Hydroxyapatite has excellent affinity to living body and excellent adsorptivity and hence have been studied as to utilities thereof in a variety of fields, particularly use thereof as implants for replacing or repairing hard tissues of living bodies. The implants require to have a biodynamic strength in addition to the affinity to living body. Nevertheless, hydroxyapatite is not satisfactory in terms of the strength even in the form of a sintered product. Accordingly, from the practical viewpoint, it is favorable to use a substrate or core material such as metallic materials, ceramics, glass, etc. and to form a hydroxyapatite coating film on the surface of said substrate or core material.

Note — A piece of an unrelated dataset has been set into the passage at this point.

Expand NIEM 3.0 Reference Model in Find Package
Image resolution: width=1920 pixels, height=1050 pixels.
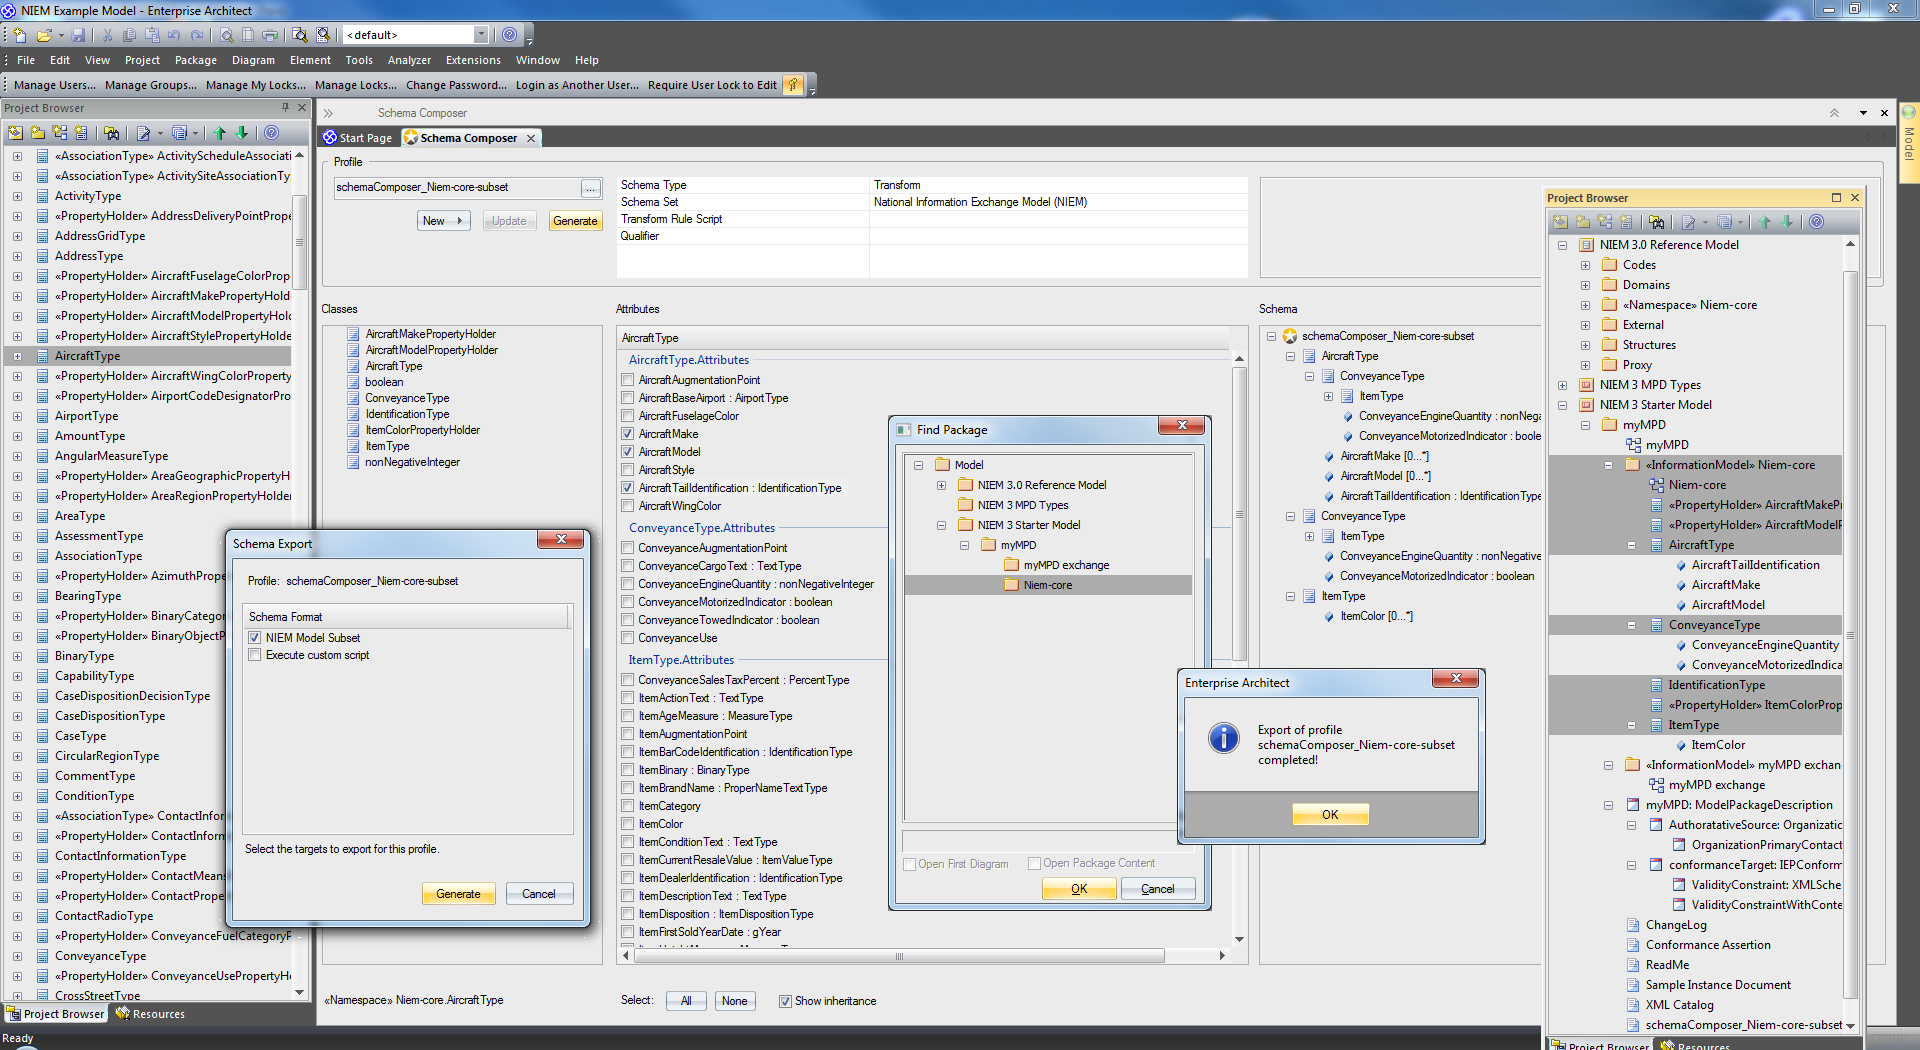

Various methods have hitherto been proposed for forming a hydroxyapatite coating film, for example, a thermal plasma spray method (cf. Japanese Patent First Publication (Kokai) No. 82893/1977), a spattering method (cf. Japanese Patent First Publication (Kokai) No. 109049/1983), a physical vapor deposition (PVD) or chemical vapor deposition (CVD) method (cf. Japanese Patent First Publication (Kokai) No. 111753/1984), an electrophoretic method (cf. Japanese Patent First Publication (Kokai) No. 128190/1978), a coating method (cf. Japanese Patent First Publication (Kokai) No. 118411/1978).
However, the thermal plasma spray method, spattering method, CVD method and PVD method are hardly applied to a substrate having a complicated shape, for example, onto the inner surface of porous substrate, and the electrophoretic method can not form the coating film onto a substrate having no electrical conductivity. On the other hand, the coating method is advantageously easy in the treatment, and the above-mentioned Japanese Patent First Publication (Kokai) No. 118411/1978 discloses a method for forming a coating film by suspending fine particles of apatite in water and coating the aqueous suspension onto the surface of a substrate, followed by calcining the coated layer. However, this coating method has still a problem that it is usually difficult to prepare very fine particles and the particles are easily agglomerated, and further, the particles dispersed in water have usually a particle size of more than 0.5 .mu.m, and hence, the apatite has less adhesion force to the substrate surface and the coating film is easily peeled off from the substrate.